I’m talking about Andre Norton and the fact that I might not be the writer I am without her influence. Probably any number of writers would say the same thing, especially female ones, especially female ones of my generation.
Oddly enough, I read none of her YA fiction growing up. The first book of hers I ever read was Witch World, the first of her Estcarp series, which was clearly not YA. Reading it was one of those moments when the sky lights up and the angels sing and, much less dramatically, you think “THIS is what I want to do.” The next book I had that with was Tanith Lee’s The Birthgrave, which I’ll write about in a later post.
The characters in Witch World were adults, with adult concerns of survival, politics, justice, freedom, morality and the places where you were forced to make the hard choices. Though it was from a male point of view, there were two key female characters who were both strong and flawed in their own ways. It presented a society run by women that was not utopia and whose rulers were not always wiser – if usually less venal – than the more traditional lands that surrounded them. There was no explicit sex but there was the straightforward acceptance of both desire and sexual violence.

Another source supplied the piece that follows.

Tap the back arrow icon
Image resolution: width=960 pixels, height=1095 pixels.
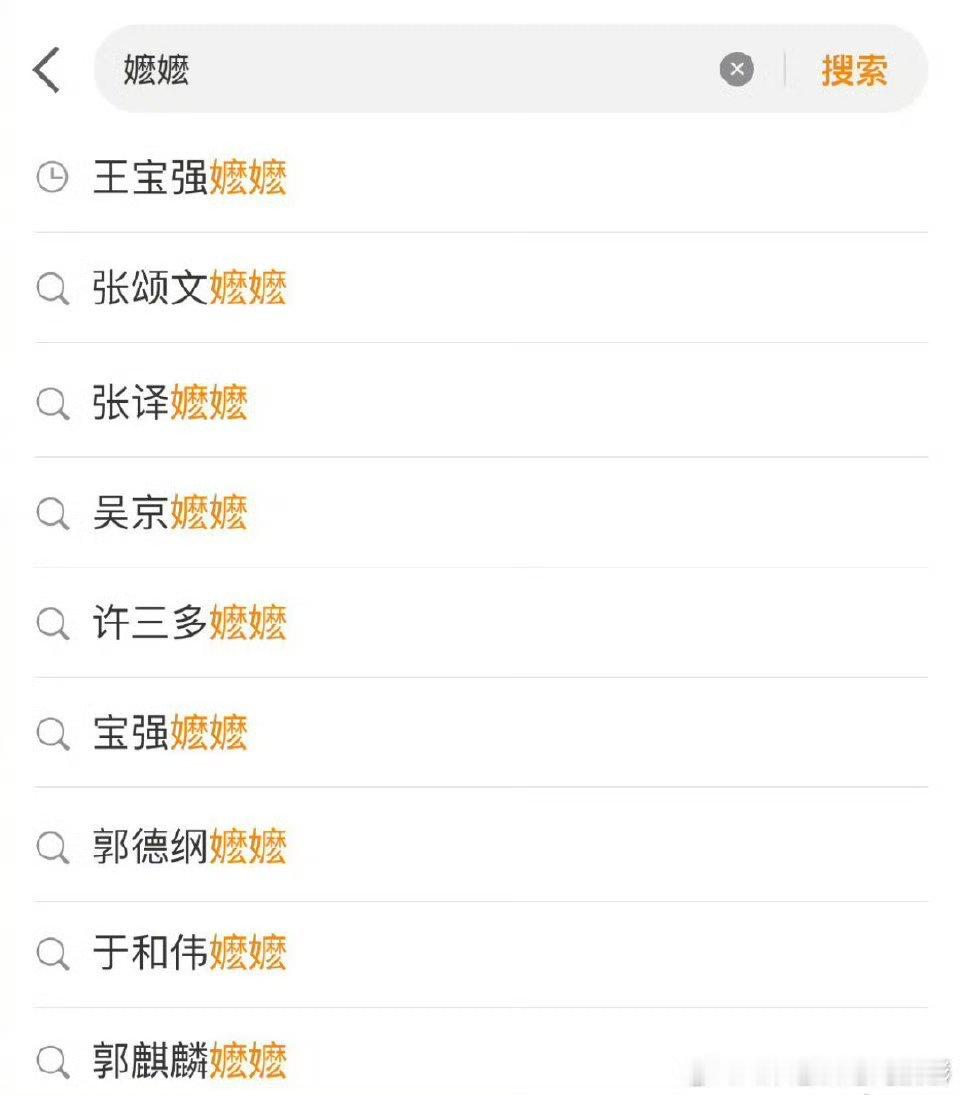[x=47, y=70]
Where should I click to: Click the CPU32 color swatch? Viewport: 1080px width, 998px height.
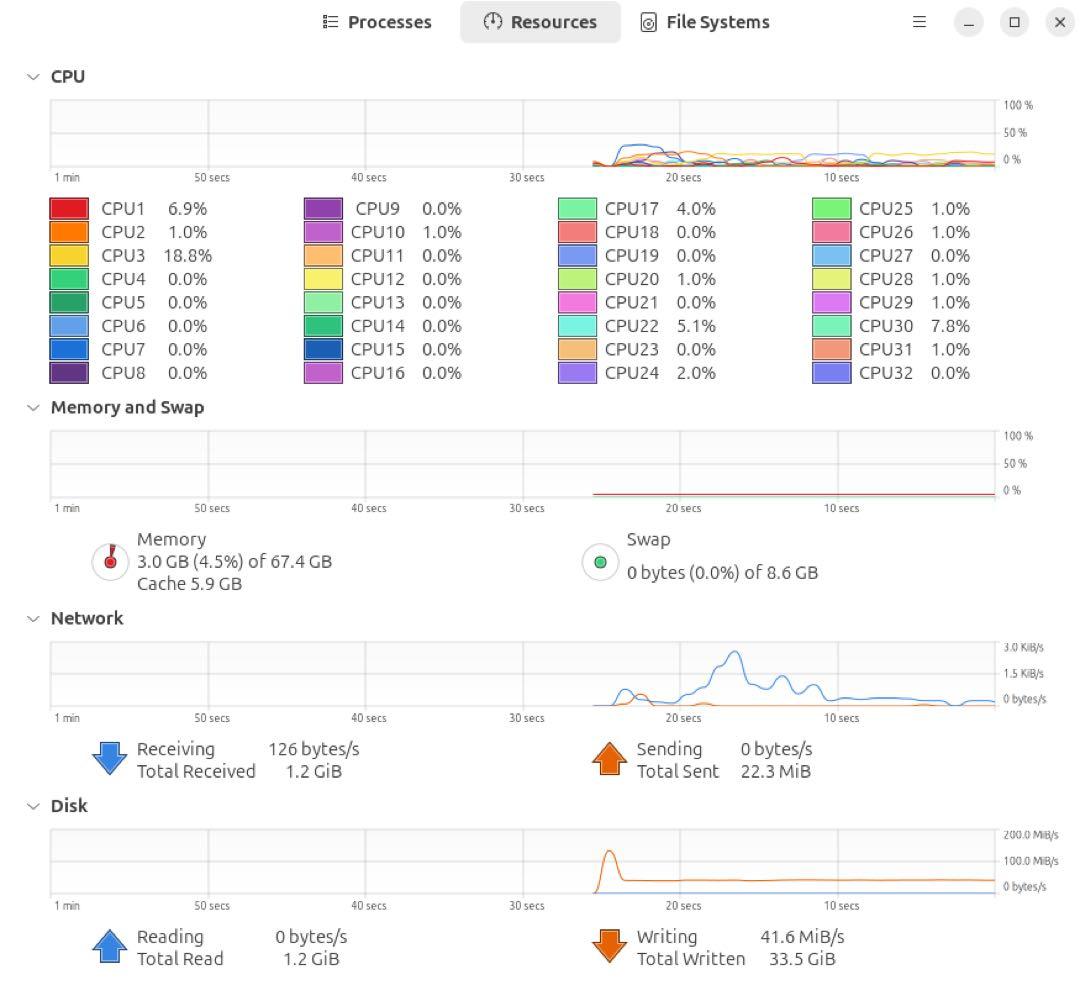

The basic structure of the story (reluctant allies, male and female, who had to battle their own preconceptions as well as an enemy and evil force) was one that Norton would use over and over, with varying degrees of success. My personal favorites are Witch World, Year of the Unicorn, The Crystal Gryphon, and the collection Spell of the Witch World, each of which I have read more times than I can count. Of her SF novels, Forerunner Foray and Dread Companion are on the “bathtub book” list, though the second is only nominally SF and much more a story about the perils of entering the faerie realm.
Witch World came out in 1963 at a time when female writers routinely hid their gender (Norton’s real name is Alice Mary) and it was rare to have women as main characters with equal agency, power and will as men. Though a “romantic” ending is the usual conclusion, it rarely has anything in common with conventional romance novels. The key to Norton’s romances is the meeting of equals who are tested by fire to emerge with a deep bond based on their acceptance of each other’s individuality.
When it came time to write what was my second go at a “real” novel (the first was heavily influenced by Alan Dean Foster’s Bloodhype), it was Norton’s model that I ended up emulating. There are certainly worse ways to learn to write.